◆ WHAT THE EXERCISE ASKS:
As an exercise in exact copying, transcribe the lines below from the one holding "Task: Click the" through the last, with both ends included and pictures left out.
......
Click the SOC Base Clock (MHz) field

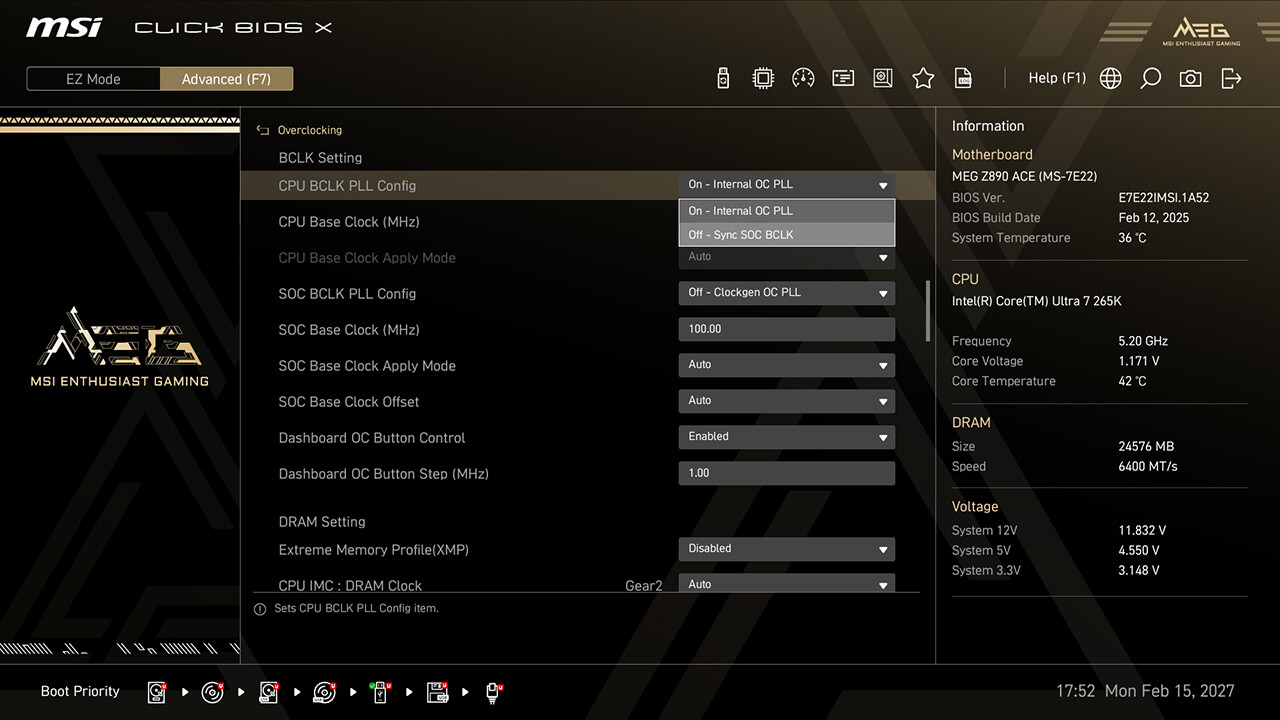[x=786, y=329]
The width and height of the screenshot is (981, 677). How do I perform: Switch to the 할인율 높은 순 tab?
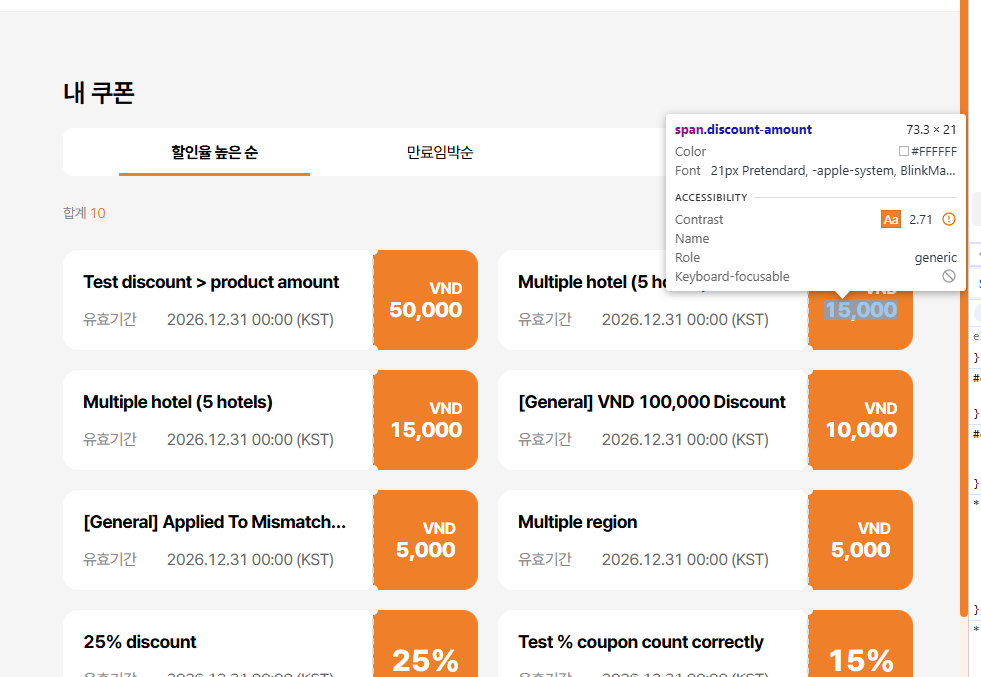pos(214,152)
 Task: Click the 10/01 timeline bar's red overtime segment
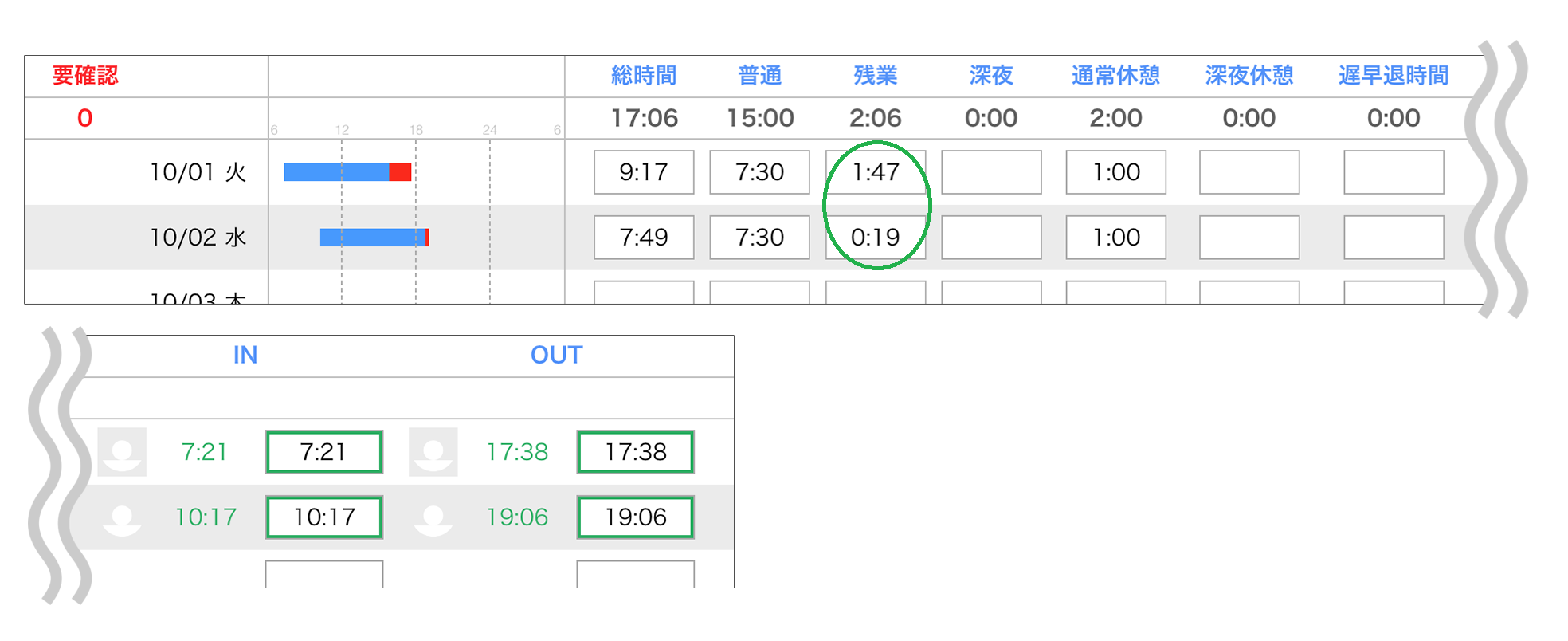(400, 172)
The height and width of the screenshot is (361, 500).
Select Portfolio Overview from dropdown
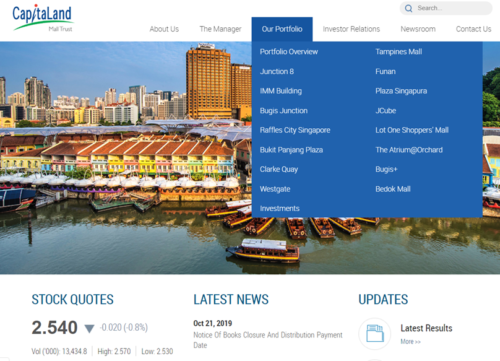(x=289, y=52)
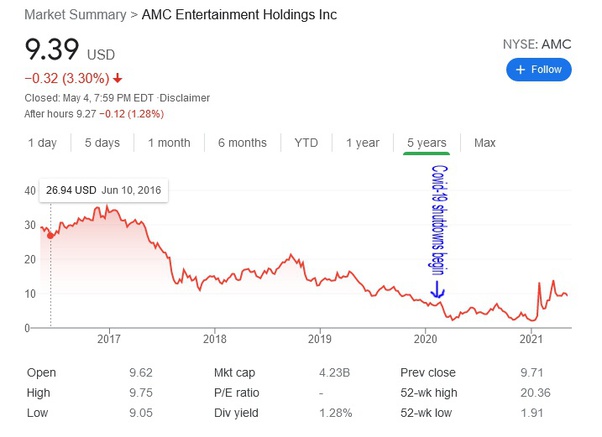Click the 2020 label on time axis
The height and width of the screenshot is (437, 602).
click(425, 339)
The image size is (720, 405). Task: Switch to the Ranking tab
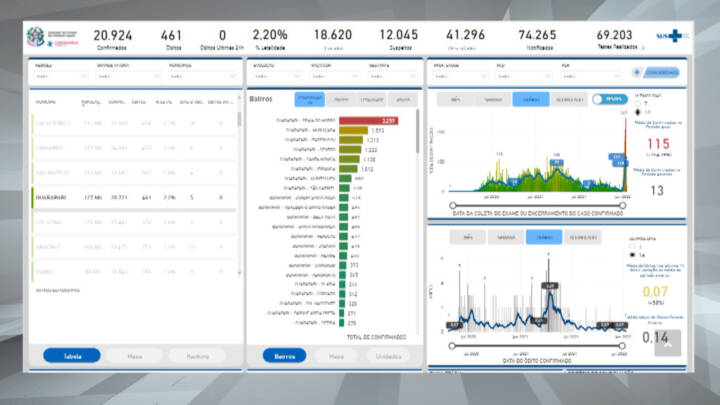click(x=198, y=356)
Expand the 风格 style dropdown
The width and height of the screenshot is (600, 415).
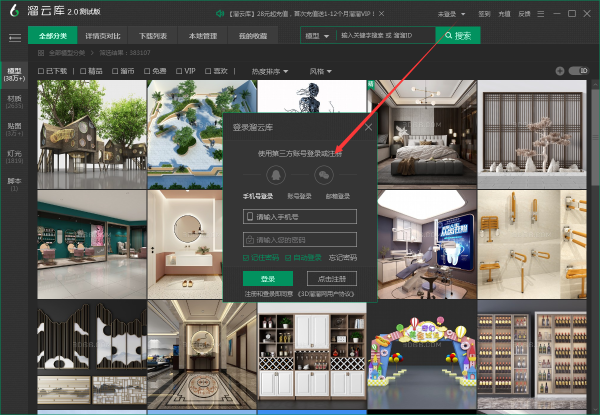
......
◆ ANSWER BELOW:
 Task: Click the 10/01 timeline bar's red overtime segment
(400, 172)
The height and width of the screenshot is (361, 500).
Select Portfolio Overview from dropdown
(x=289, y=52)
Click the 2020 label on time axis
The height and width of the screenshot is (437, 602).
click(425, 339)
The image size is (720, 405). Task: Switch to the Ranking tab
click(x=198, y=356)
Expand the 风格 style dropdown
The width and height of the screenshot is (600, 415).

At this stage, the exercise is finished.